The message "not opened within.." means that the SDK cannot establish its TCP connection from the host machine to the Service Bus endpoint. The reason for seeing the multiple occurrences of the error-message
Error occurred while refreshing token that is not retriable. Not scheduling refresh task
after the connectivity error-message (i.e., "not opened within..") is - SDK was trying to establish a TCP connection, but there were also several peekMessages (or other api calls) that were queued up. All of these calls need a shared authentication that is also dependent on the TCP connection. However, SDK could not open the connection after waiting for a minute, so all the peekMessage enqueued that were waiting for auth to complete received signal indicating connectivity issue. This is what the sequence of log messages shows.
In this case, it indicates that there is a temporary network connectivity problem from host running the app to service bus.
Regarding the last question on recommendations –
- One suggestion in terms of coding patterns is - you may use separate builder instance to build the client for each queue (i.e., use 1builder:1queue), rather than the current approach of using a shared builder instance (i.e., not use 1builder:Nqueue). This approach will give more resiliency to your app.
- I would also suggest upgrading to 7.15.1. Please refer to this documentation on upgrade and v2 flags to enable. Troubleshoot Azure Service Bus - Azure SDK for Java | Microsoft Learn
One question - in the application, are you opening, peeking and closing the client for every http request?
from azure-sdk-for-java.
Hi @anuchandy, thank you for your detailed response and the useful hints! I will adapt my code accordingly.
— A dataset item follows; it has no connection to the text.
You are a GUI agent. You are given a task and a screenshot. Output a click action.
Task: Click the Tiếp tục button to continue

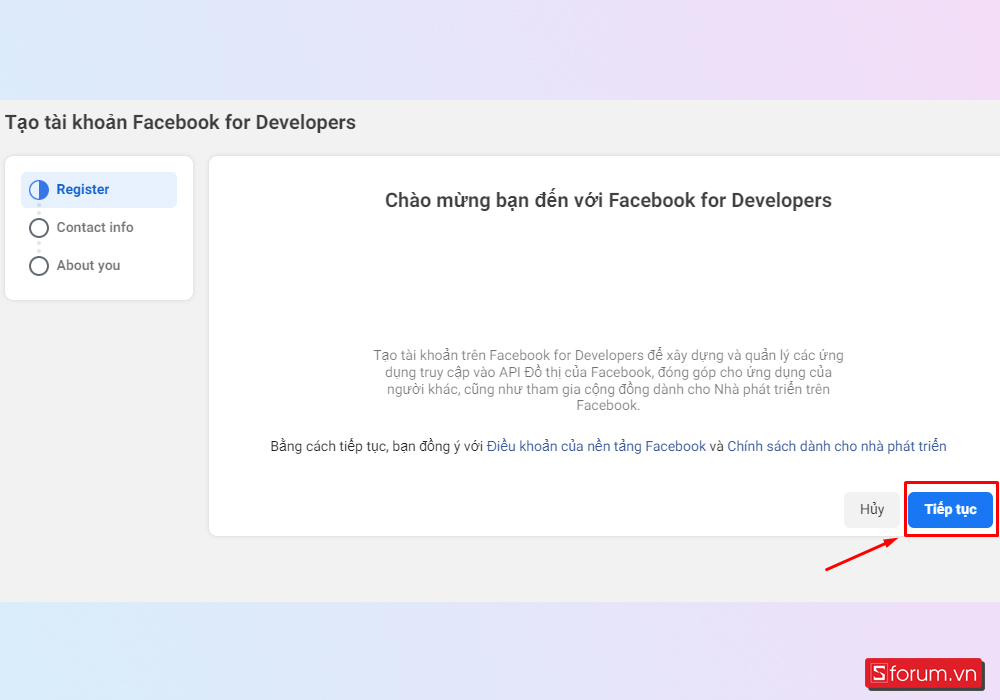coord(949,509)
The message "not opened within.." means that the SDK cannot establish its TCP connection from the host machine to the Service Bus endpoint. [...] In this case, it indicates that there is a temporary network connectivity problem from host running the app to service bus.
Good to know! Might also explain why I don't see this error when testing locally, only in production (where the application runs in a Kubernetes cluster and the requests go through Azure API management... maybe there's some issue specific to this environment causing connectivity problems 🤔).
Regarding your comment:
The maxAutoLockRenewDuration(..) has no impact on message peeked using "peek*" api. The lock renew matters only if the client is used to receive messages using "receive*" api (those messages which later gets disposition (complete|abandon)).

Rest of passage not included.